The debugger is run in an interactive session, and for proper functioning the environment variable SLURM_OVERLAP needs to be set.

  1. Set SLURM_OVERLAP and request Slurm allocation interactively:
export SLURM_OVERLAP=1
salloc --nodes=1 --ntasks-per-node=2 --account=project_2000745 --partition=small --reservation=mpi_intro
  1. Start the application under debugger
ddt srun ./buggy

For smoother GUI performance, we recommend using NoMachine remote desktop to connect to Puhti.

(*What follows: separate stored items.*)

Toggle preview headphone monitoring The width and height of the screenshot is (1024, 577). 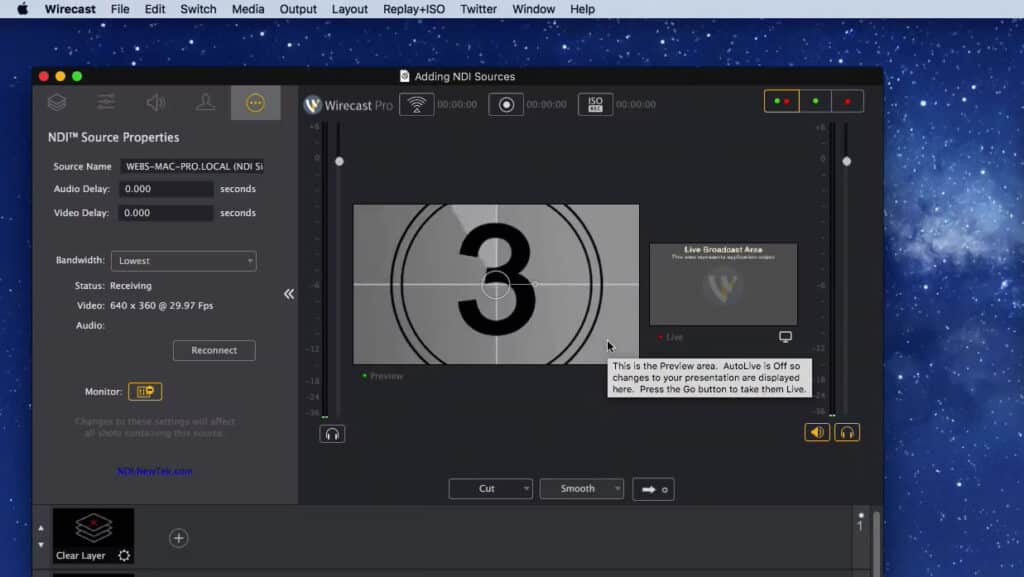pyautogui.click(x=332, y=433)
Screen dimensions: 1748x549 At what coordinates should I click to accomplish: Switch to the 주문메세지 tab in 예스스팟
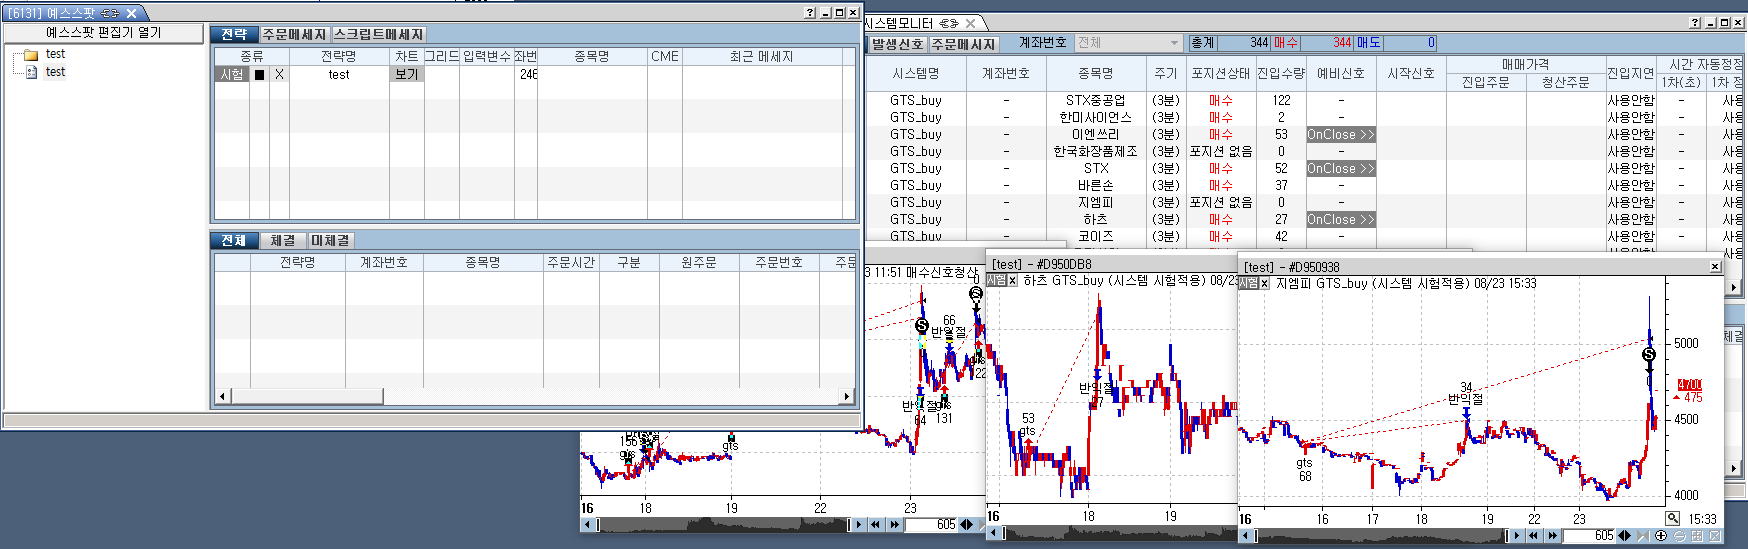(x=295, y=35)
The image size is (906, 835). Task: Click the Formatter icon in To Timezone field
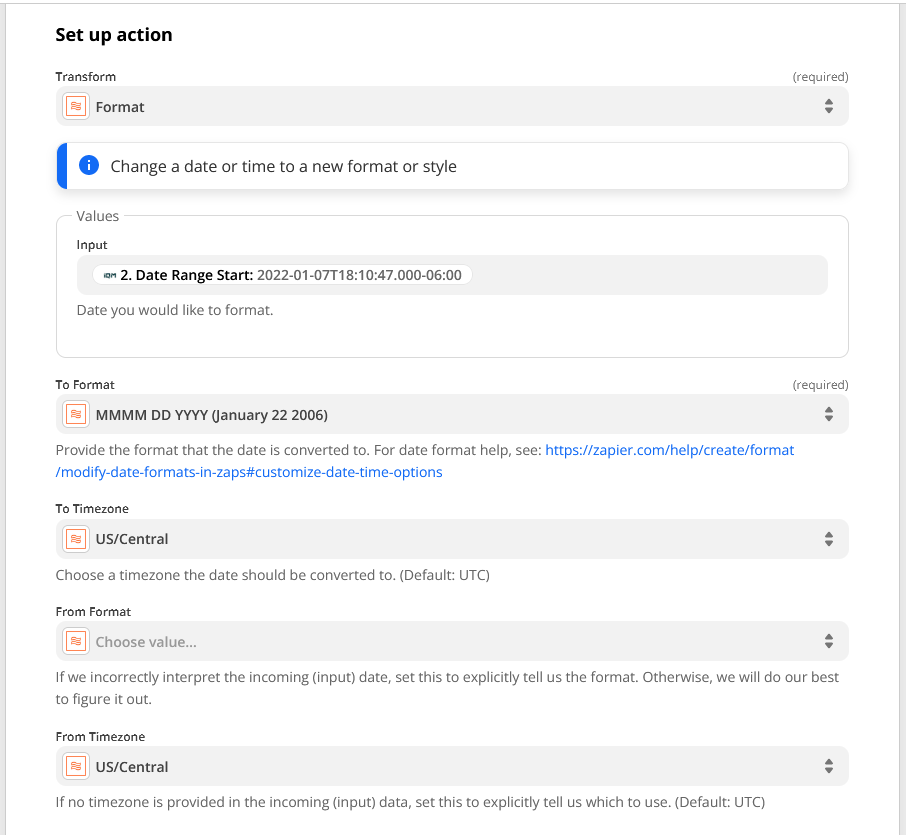point(76,539)
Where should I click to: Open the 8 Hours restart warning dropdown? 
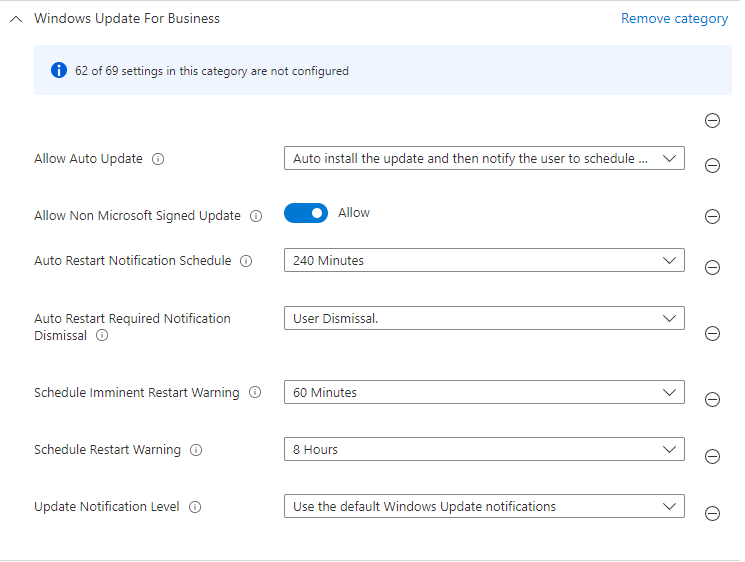pos(484,449)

Performance analysis with ScoreP / Scalasca

Start by loading scorep and scalasca modules:

module load scorep scalasca

Instrument the application by prepeding compile command with scorep:

scorep mpicc -o my_mpi_app my_mpi_code.c

Collect and create flat profile by prepending srun with scan:

...
#SBATCH --ntasks=8

module load scalasca
scan srun ./my_mpi_app

Scalasca analysis report explorer square does not work currently in the CSC supercomputers, but the experiment directory can be copied to local workstation for visual analysis:

(On local workstation)

rsync -r puhti.csc.fi:/path_to_rundir/scorep_my_mpi_app_8_sum .

The scorep-score command can be used also in the supercomputers to estimate storage requirements before starting tracing:

scorep-score -r scorep_my_mpi_app_8_sum/profile.cubex

In order to collect and analyze the trace, add -q and -t options to scan:

...
#SBATCH --ntasks=8

module load scalasca
scan -q -t srun ./my_mpi_app

The experiment directory containing the trace can now be copied to local workstation for visual analysis:

rsync -r puhti.csc.fi:/path_to_rundir/scorep_my_mpi_app_8_trace .

On CSC supercomputers, one can use Intel Traceanalyzer for investigating the trace (Traceanalyzer can read the .otf2 produced by ScoreP / Scalasca):

module load intel-itac
traceanalyzer &

Next, choose the "Open" dialog and select the trace.otf2 file within the experiment directory (e.g. scorep_my_mpi_app_8_trace). For smoother GUI performance, we recommend using NoMachine remote desktop to connect to Puhti.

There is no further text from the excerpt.